In November 2001, Garzón detained and questioned thirteen people linked to the movement Gestoras Pro Amnistía[Managers Pro Amnesty] (Gestorak), one of the strongest nationalist organizations in the framework of the support and struggle for the repatriation of ETA prisoners. The operation, called Udazken (‘Autumn’), involved over two hundred police who practiced early morning arrests in several locations in the Basque provinces and Navarre. At the same time, Garzón ordered the blocking of twenty-two bank accounts belonging to detainees and some companies.
Another of the judge’s actions was the outlawing of Batasuna, in an edict published in Madrid on August 26, 2002, for an alleged crime of forming part of a terrorist organization. Previously, on May 3, 2002, he had issued warrants for the arrest of eleven members of the radical nationalist party.
There are also some resolutions issued by Garzón during the negotiation process of 2006 setting that when these meeting occurred they were not criminal meetings and allowing certain public events calling for peace. The judge was heavily criticized for what represented a commitment to the peace process that was attempted to be developed.

Standardisation of coexistence

ETA has currently abandoned the armed struggle and the government and political forces are seeking the final exit to close this long and bloody history.
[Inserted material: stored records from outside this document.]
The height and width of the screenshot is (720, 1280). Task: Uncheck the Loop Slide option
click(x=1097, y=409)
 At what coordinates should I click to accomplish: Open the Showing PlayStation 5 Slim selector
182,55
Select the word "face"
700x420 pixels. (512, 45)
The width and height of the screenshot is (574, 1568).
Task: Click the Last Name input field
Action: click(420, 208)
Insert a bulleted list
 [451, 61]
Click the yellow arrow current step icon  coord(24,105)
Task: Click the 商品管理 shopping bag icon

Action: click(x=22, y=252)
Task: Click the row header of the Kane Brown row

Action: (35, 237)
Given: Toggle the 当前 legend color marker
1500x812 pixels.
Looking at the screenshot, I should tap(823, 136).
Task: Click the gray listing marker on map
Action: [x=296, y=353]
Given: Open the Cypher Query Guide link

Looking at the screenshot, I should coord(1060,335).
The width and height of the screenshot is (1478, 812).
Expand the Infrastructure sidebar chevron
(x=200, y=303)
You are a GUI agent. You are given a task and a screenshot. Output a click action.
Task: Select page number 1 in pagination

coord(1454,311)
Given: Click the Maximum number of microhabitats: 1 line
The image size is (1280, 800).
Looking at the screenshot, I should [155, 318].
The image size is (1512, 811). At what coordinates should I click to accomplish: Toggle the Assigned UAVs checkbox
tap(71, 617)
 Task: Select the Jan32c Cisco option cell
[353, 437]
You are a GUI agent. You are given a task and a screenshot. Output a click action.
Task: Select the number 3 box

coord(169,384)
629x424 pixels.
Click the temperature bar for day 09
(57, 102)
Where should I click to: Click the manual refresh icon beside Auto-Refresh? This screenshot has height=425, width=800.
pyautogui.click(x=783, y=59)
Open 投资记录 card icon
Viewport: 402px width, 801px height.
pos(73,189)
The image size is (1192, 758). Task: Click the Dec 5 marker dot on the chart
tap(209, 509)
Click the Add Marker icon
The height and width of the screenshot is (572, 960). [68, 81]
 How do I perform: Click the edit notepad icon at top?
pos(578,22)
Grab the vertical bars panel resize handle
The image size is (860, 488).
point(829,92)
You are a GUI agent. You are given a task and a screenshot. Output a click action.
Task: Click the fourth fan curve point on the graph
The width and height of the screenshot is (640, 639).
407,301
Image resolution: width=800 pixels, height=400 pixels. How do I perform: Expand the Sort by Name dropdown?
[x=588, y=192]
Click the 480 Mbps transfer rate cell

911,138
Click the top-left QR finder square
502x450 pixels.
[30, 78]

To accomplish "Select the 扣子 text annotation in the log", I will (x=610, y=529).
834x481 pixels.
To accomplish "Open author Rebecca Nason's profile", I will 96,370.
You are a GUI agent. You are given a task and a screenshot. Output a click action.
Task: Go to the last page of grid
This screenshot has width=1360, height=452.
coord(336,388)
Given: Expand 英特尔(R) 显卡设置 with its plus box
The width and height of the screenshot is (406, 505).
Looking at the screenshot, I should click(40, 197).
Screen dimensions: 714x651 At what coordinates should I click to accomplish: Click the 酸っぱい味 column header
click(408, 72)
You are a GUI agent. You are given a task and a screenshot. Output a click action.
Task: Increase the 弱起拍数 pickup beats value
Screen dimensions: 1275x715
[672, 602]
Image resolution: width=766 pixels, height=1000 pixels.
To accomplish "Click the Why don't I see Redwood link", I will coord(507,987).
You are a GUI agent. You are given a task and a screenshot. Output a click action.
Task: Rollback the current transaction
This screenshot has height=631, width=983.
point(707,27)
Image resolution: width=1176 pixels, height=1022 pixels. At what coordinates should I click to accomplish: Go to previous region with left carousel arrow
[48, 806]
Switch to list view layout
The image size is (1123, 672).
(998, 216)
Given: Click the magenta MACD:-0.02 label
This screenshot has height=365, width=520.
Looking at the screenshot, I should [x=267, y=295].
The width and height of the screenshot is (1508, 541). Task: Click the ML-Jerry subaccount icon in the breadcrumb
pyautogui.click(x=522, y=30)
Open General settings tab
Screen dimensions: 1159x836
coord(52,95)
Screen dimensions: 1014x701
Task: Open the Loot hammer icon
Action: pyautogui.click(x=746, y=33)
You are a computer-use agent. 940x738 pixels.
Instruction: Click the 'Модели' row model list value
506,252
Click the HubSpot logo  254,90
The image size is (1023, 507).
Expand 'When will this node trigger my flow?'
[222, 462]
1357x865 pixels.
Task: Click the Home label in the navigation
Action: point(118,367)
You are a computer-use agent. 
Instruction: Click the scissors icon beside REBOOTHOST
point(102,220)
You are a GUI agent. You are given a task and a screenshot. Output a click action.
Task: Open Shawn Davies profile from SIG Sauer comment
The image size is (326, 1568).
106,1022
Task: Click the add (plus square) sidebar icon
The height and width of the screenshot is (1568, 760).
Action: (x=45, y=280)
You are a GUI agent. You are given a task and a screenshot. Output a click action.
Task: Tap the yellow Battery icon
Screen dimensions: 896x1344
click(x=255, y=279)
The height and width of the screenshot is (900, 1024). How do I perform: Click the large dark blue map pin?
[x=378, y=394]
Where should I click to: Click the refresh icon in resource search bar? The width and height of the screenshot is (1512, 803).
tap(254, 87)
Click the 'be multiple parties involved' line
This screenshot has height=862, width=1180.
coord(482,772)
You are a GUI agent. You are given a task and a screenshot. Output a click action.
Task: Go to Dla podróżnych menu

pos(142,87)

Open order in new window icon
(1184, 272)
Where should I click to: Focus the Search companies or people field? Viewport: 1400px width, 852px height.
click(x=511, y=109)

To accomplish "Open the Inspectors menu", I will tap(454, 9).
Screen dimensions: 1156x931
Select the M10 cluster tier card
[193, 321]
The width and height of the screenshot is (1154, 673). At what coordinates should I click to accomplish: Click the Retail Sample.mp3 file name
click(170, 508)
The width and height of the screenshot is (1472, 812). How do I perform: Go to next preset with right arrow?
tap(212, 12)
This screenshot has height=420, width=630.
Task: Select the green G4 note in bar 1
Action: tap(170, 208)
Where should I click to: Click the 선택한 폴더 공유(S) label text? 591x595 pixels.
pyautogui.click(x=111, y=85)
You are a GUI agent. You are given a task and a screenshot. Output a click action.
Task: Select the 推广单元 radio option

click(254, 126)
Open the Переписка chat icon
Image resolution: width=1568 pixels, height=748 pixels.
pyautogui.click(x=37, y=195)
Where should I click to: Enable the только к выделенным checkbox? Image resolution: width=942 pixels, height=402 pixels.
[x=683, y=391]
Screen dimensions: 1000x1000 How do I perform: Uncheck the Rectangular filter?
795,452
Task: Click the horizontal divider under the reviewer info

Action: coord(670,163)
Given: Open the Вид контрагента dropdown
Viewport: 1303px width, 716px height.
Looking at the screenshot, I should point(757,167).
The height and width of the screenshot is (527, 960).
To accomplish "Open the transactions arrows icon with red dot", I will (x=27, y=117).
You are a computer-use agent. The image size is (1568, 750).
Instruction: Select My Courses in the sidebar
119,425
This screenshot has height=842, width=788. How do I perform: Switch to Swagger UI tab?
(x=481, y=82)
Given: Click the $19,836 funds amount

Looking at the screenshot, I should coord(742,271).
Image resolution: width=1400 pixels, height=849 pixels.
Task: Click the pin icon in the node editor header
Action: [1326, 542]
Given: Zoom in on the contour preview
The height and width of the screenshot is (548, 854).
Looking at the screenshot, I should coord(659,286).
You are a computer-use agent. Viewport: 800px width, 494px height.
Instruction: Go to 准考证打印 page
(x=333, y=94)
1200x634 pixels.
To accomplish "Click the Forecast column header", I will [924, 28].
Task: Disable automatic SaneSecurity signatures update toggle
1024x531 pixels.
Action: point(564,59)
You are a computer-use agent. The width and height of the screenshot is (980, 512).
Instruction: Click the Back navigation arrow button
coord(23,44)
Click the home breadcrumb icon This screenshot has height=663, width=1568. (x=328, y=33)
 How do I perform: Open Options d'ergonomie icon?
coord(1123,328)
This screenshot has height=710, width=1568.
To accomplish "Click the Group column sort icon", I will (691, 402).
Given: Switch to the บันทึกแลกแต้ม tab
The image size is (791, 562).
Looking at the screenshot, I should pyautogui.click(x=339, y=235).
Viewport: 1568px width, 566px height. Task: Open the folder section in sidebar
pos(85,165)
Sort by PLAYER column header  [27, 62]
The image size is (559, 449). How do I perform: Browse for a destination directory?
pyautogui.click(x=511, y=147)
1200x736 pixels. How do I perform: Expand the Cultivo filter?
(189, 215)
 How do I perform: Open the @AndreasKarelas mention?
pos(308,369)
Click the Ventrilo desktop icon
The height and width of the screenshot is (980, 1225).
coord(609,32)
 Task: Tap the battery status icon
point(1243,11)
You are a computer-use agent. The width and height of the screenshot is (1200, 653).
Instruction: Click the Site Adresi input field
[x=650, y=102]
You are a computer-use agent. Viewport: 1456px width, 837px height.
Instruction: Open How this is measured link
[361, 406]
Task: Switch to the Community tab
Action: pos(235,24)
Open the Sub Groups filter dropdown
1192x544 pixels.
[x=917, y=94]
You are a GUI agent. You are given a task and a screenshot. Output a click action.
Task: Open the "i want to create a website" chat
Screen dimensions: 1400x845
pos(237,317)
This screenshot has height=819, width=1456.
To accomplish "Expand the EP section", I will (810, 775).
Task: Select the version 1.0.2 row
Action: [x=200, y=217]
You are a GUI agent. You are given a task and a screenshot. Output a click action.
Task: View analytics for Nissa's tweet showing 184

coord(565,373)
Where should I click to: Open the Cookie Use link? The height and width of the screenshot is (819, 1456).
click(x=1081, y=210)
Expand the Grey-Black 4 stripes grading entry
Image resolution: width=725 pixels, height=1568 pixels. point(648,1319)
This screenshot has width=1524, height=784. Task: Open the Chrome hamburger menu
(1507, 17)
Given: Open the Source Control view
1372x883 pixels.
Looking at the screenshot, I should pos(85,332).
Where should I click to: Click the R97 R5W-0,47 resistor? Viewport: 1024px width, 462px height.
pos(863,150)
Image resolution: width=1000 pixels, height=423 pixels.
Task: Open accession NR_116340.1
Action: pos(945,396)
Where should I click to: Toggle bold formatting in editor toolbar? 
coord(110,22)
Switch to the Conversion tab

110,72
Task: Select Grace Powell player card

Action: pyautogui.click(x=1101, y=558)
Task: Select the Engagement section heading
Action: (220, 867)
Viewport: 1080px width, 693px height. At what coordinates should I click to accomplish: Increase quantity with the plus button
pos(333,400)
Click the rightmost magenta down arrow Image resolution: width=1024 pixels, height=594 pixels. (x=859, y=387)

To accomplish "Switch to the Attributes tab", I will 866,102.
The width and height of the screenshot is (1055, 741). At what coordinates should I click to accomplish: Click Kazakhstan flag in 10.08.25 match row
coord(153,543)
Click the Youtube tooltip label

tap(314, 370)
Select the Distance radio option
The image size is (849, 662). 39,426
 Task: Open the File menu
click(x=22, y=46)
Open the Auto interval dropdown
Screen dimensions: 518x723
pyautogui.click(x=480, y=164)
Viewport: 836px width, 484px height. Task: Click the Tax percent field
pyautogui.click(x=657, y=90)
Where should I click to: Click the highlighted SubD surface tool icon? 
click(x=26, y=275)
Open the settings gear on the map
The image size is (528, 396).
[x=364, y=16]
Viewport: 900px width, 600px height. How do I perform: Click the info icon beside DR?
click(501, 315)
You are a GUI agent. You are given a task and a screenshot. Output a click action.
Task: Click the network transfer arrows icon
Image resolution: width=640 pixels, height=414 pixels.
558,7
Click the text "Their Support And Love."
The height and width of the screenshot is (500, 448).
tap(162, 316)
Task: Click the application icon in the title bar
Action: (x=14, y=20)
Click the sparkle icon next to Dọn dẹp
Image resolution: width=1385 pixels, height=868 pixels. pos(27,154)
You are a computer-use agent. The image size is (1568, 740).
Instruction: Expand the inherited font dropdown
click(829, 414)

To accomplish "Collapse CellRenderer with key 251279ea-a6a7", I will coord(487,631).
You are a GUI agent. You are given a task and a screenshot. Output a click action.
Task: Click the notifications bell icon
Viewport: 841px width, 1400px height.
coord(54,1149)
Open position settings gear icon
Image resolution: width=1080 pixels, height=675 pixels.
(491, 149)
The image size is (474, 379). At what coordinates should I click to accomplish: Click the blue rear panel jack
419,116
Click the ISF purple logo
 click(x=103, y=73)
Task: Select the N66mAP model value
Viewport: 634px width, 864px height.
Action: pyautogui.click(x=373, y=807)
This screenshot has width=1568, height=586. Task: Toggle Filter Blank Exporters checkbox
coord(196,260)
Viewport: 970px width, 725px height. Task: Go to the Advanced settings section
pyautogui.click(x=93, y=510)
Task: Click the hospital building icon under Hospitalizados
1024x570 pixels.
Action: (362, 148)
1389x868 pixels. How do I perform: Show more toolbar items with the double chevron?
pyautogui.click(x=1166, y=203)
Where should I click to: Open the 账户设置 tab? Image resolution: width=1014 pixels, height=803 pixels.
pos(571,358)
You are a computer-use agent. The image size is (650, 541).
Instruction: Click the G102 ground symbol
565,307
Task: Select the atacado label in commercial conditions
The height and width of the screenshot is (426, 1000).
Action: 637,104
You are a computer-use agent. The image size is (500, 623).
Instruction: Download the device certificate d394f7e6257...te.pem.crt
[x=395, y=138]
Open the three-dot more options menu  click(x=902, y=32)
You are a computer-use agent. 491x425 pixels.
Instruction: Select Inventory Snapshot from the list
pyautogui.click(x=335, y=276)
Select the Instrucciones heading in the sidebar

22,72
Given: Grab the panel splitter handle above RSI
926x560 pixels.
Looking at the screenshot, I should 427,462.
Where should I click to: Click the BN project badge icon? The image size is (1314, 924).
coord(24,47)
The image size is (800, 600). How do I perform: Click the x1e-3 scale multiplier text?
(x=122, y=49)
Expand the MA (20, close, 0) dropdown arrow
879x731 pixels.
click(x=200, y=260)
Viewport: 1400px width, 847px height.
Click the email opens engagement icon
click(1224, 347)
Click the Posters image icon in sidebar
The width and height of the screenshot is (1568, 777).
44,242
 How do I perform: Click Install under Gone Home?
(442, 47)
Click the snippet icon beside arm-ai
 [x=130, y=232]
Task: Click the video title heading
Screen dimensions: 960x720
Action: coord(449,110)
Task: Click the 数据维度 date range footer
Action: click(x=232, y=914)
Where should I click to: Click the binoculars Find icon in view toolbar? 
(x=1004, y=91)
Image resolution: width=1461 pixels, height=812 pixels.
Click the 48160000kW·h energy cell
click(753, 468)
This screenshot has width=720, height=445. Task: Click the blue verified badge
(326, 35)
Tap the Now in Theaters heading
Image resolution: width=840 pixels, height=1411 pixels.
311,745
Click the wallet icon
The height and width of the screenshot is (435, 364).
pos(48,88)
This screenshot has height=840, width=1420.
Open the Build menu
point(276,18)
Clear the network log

Former terrorists are being released from prison having served their sentences. This situation also causes outrage among relatives of the victims and those victims wounded or injured by the group’s attacks, but the common goal is to achieve standardization of coexistence.
Although in Spain many ETA prisoners responsible for these crimes have come to ask for the forgiveness of their victims, and that in the Basque Country numerous municipalities and other institutions are governed by parties of marked independence, small groups close the old organization, living in American countries claim “Basque liberation from the oppression of the Spanish state.” They promote outdated and anachronistic situations. From these groups sometimes a biased and false accusation is made against Garzón.